**Required work:** Please look for the string "agent" below and report every line in which it occurs.

**Entries provided:**
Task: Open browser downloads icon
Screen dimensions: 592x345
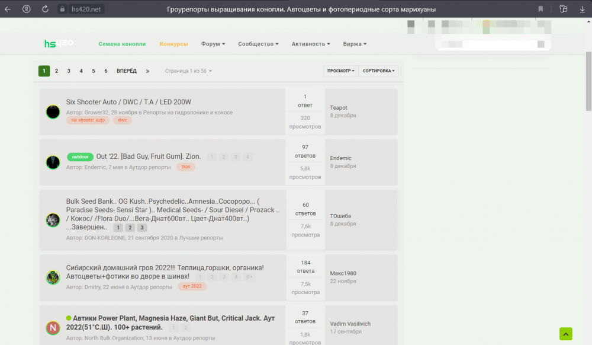Action: [583, 9]
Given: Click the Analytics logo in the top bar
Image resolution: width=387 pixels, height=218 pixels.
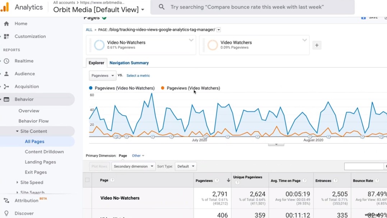Looking at the screenshot, I should pos(22,6).
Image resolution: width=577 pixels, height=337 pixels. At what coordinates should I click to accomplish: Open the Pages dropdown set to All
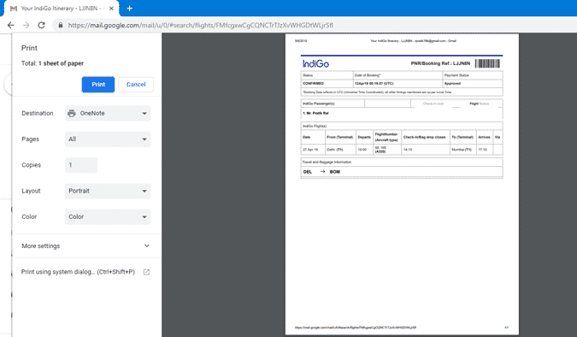point(108,139)
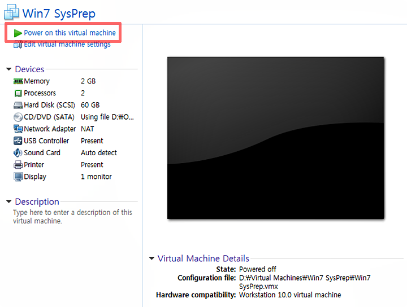Click the Network Adapter NAT value
407x307 pixels.
[x=88, y=129]
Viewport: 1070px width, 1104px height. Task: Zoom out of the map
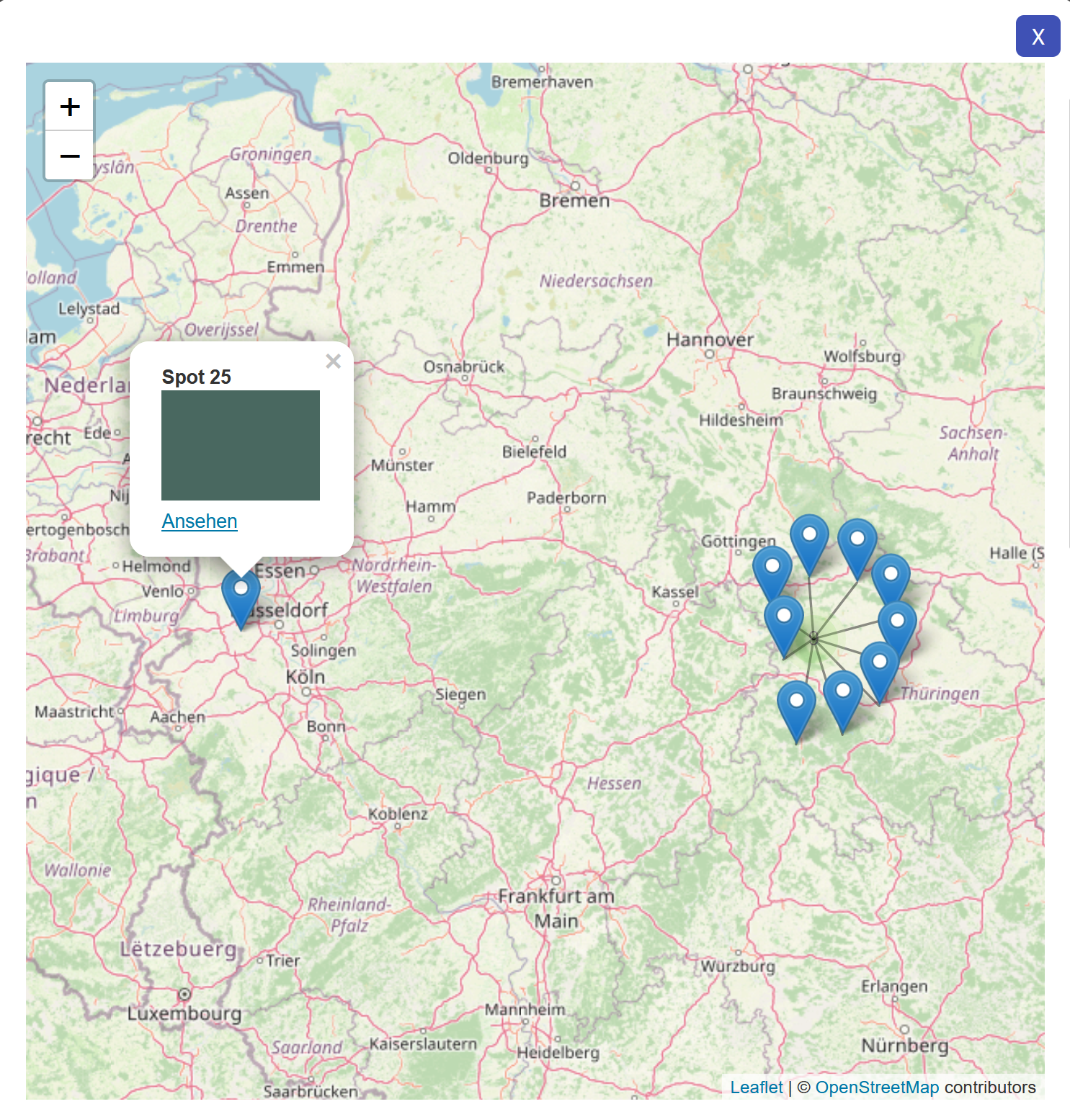click(70, 156)
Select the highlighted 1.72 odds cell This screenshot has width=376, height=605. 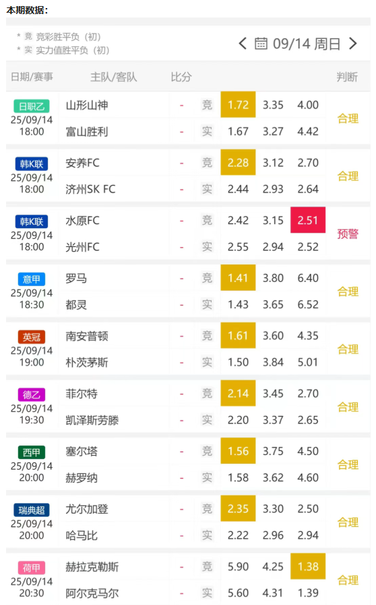pos(238,104)
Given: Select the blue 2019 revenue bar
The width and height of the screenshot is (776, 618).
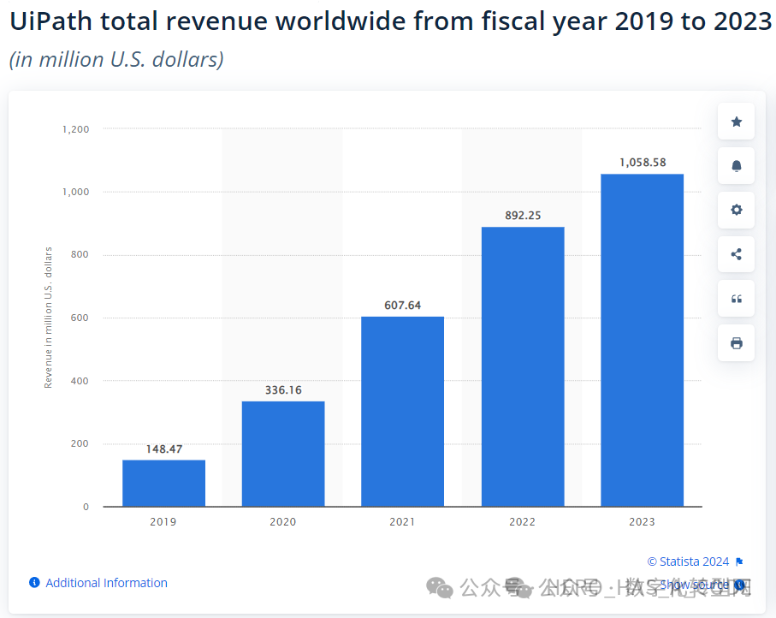Looking at the screenshot, I should [x=163, y=483].
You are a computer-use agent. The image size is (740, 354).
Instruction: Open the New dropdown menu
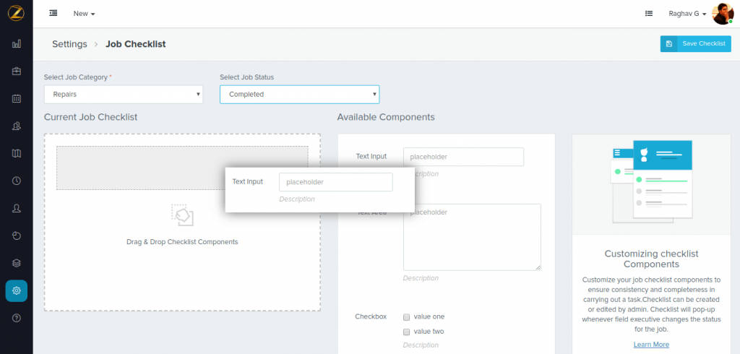click(x=84, y=14)
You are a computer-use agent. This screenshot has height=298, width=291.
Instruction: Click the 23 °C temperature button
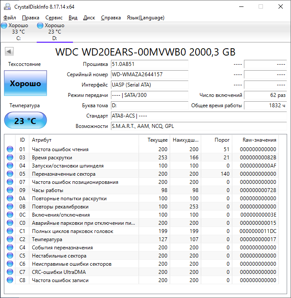[25, 121]
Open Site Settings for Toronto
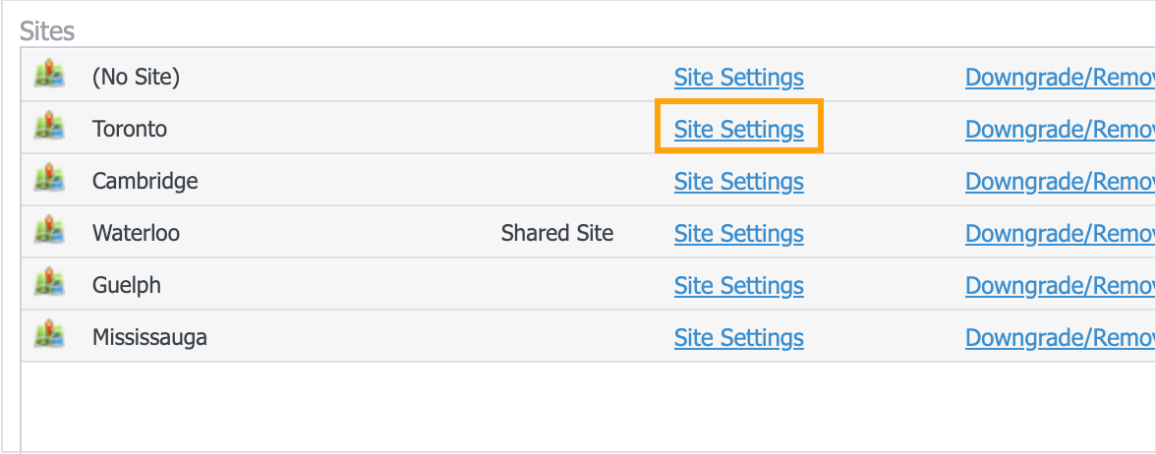1156x454 pixels. click(738, 129)
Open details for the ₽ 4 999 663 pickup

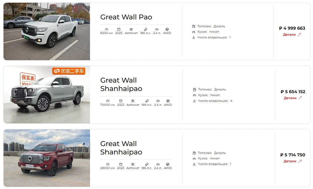tap(292, 35)
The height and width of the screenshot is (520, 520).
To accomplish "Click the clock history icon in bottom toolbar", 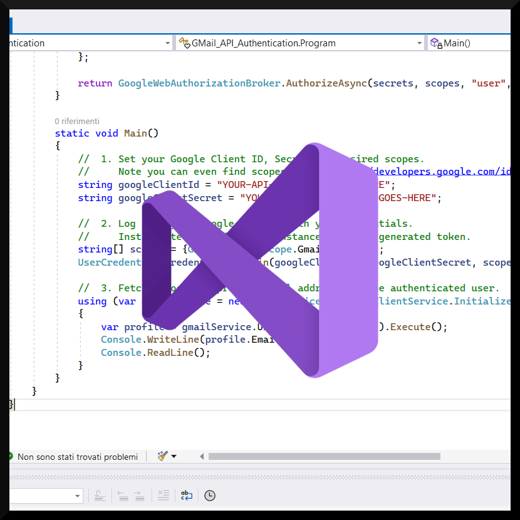I will point(209,495).
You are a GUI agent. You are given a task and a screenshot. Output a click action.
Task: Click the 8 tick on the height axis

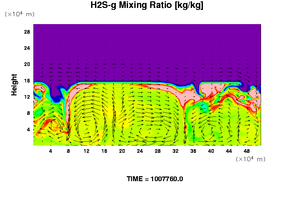click(x=28, y=113)
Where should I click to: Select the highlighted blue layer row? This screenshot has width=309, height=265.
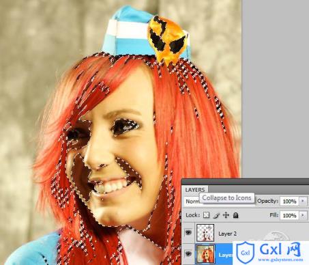214,254
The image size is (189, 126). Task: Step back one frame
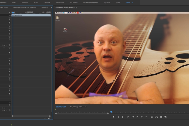click(x=133, y=117)
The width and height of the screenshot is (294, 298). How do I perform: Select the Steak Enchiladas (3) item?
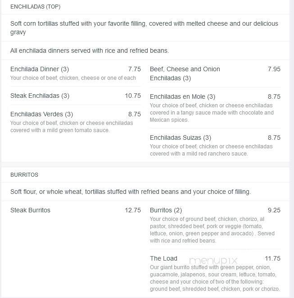40,96
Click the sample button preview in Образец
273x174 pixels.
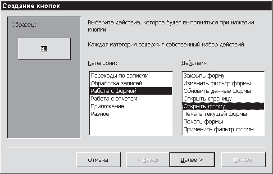coord(44,49)
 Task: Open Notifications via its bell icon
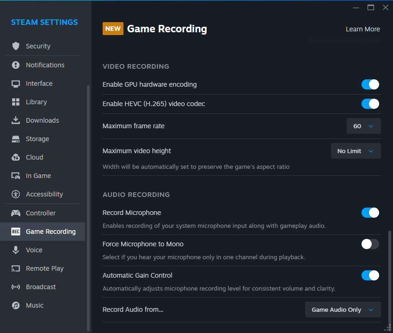pos(16,65)
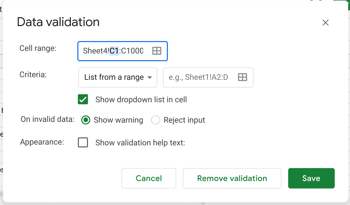The image size is (350, 205).
Task: Click the criteria dropdown arrow
Action: coord(150,77)
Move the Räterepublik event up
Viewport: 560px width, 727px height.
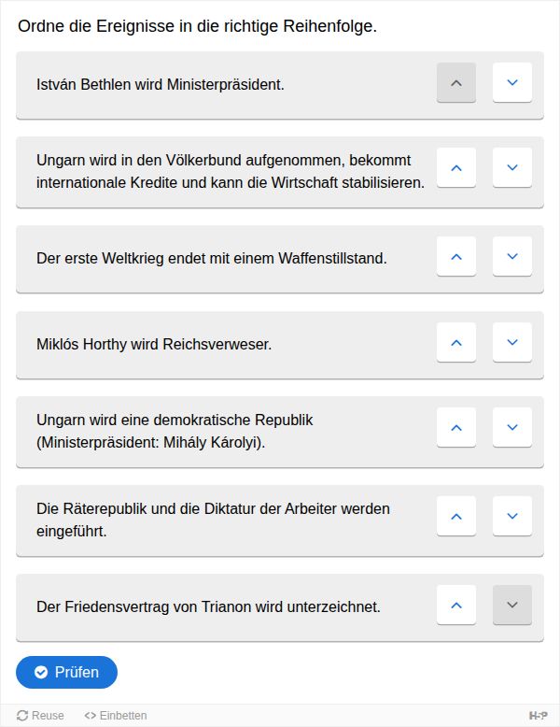(456, 516)
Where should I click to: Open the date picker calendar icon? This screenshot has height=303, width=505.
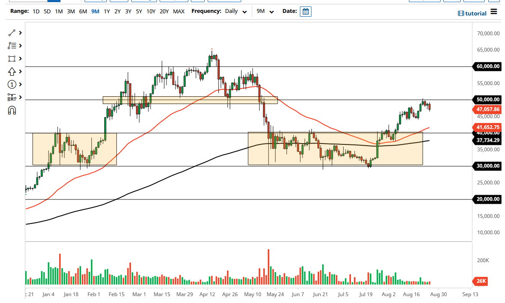(x=305, y=11)
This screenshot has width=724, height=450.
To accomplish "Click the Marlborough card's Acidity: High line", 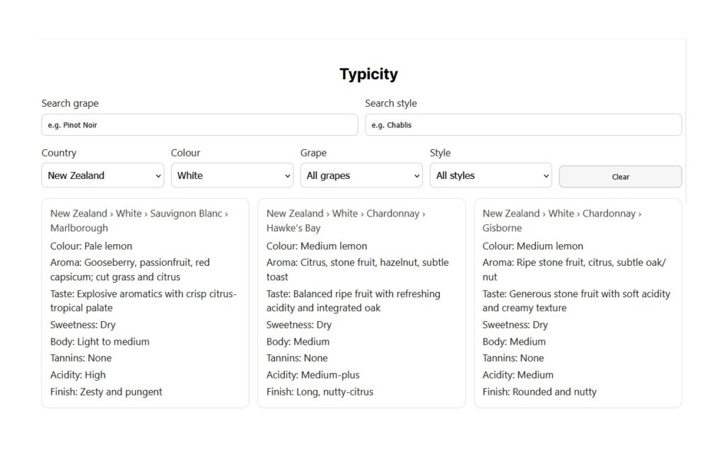I will [x=78, y=375].
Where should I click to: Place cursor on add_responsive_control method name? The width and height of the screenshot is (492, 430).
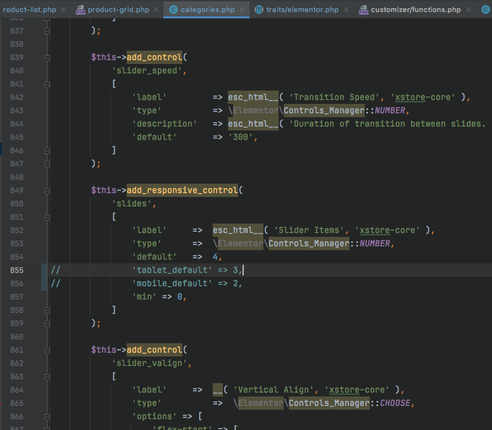click(x=182, y=191)
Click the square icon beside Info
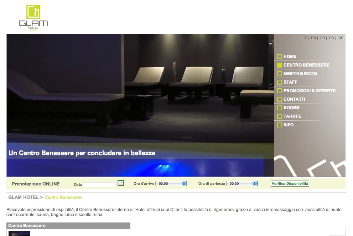 coord(280,125)
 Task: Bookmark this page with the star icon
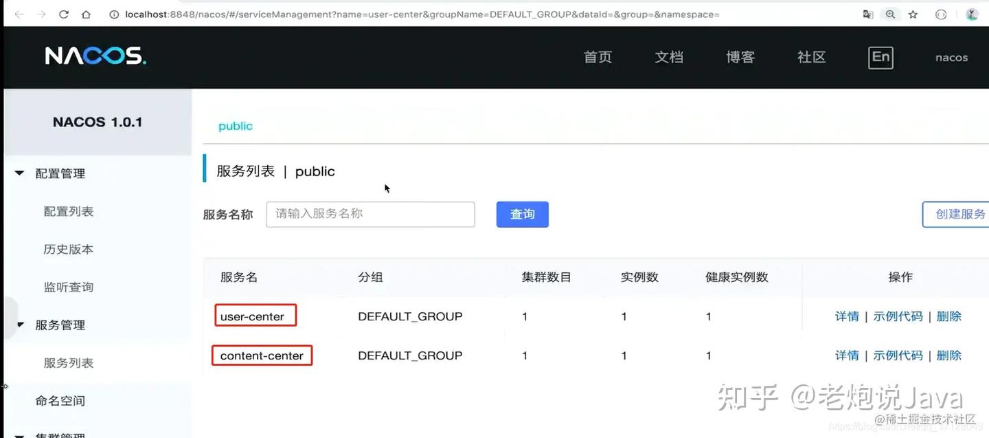tap(913, 14)
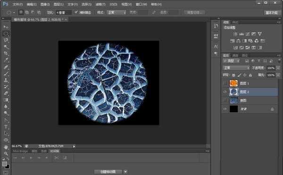Select the orange 图层 1 layer thumbnail
283x175 pixels.
tap(233, 83)
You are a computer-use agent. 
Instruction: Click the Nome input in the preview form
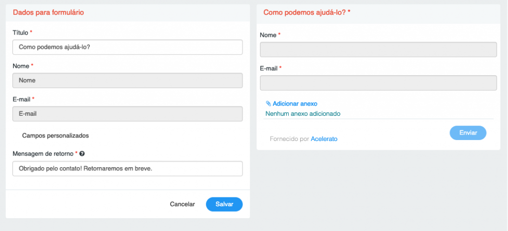point(378,49)
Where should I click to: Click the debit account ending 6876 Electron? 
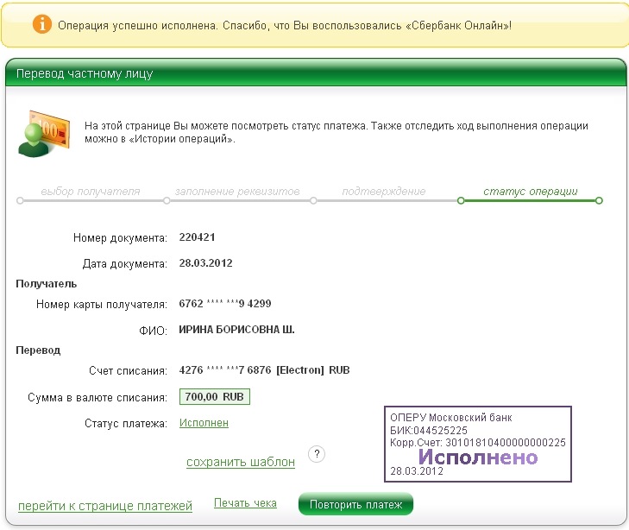click(263, 370)
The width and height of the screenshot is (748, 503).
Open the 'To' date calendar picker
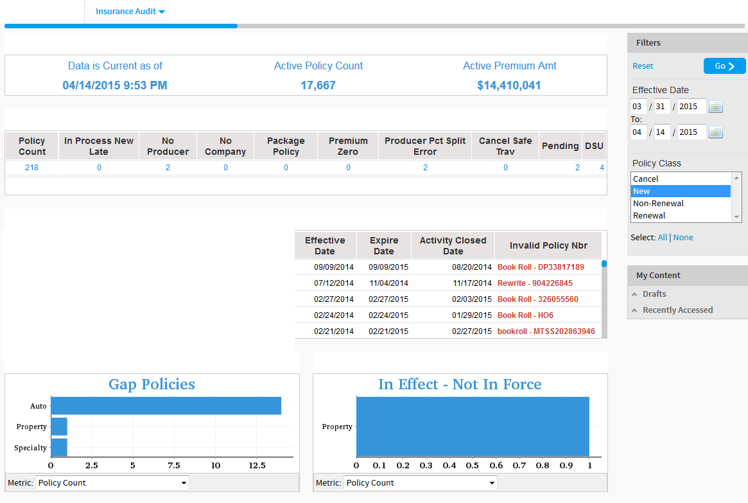[x=716, y=132]
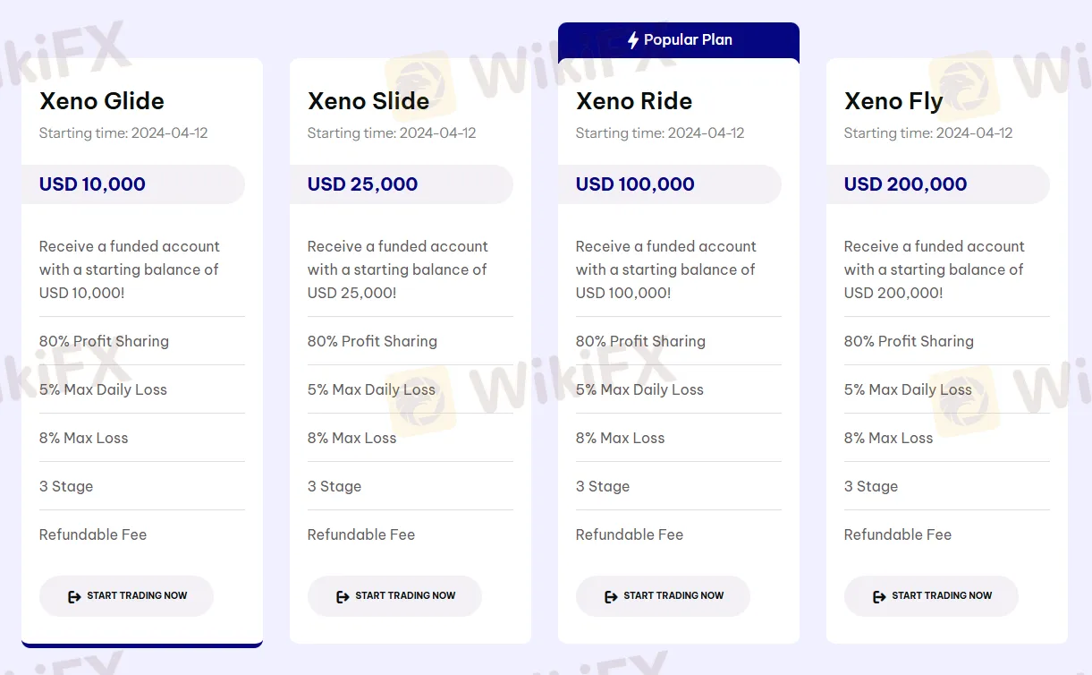This screenshot has height=675, width=1092.
Task: Click the exit-arrow icon in Xeno Glide's trading button
Action: coord(73,596)
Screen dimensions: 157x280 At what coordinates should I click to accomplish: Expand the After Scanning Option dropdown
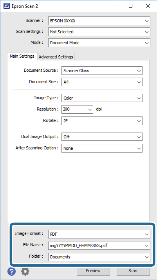coord(102,148)
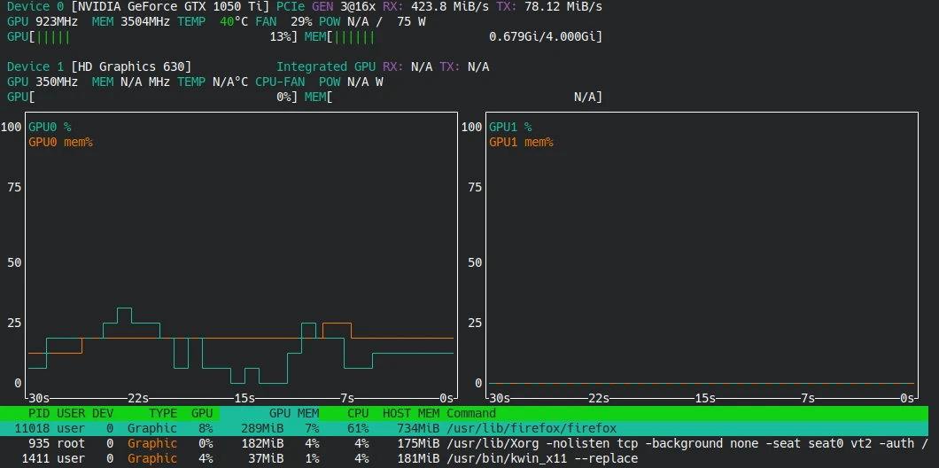939x468 pixels.
Task: Click PID 11018 in the process list
Action: coord(32,428)
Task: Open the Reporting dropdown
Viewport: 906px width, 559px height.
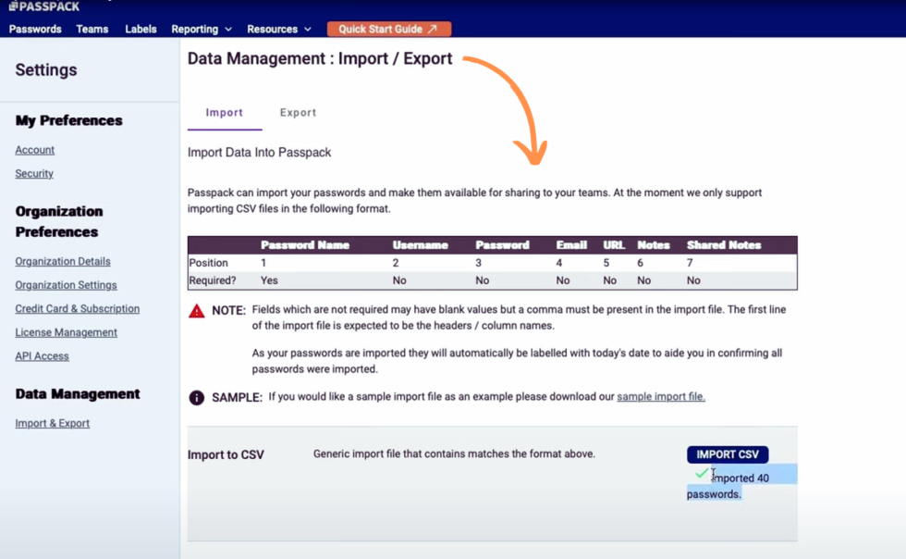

**Task answer:**
You are a computer-use agent. The image size is (740, 354).
You are a computer-use agent. This screenshot has height=298, width=291.
You are a GUI agent. You are given a task and a screenshot. Output a click action.
You are a computer-use agent. 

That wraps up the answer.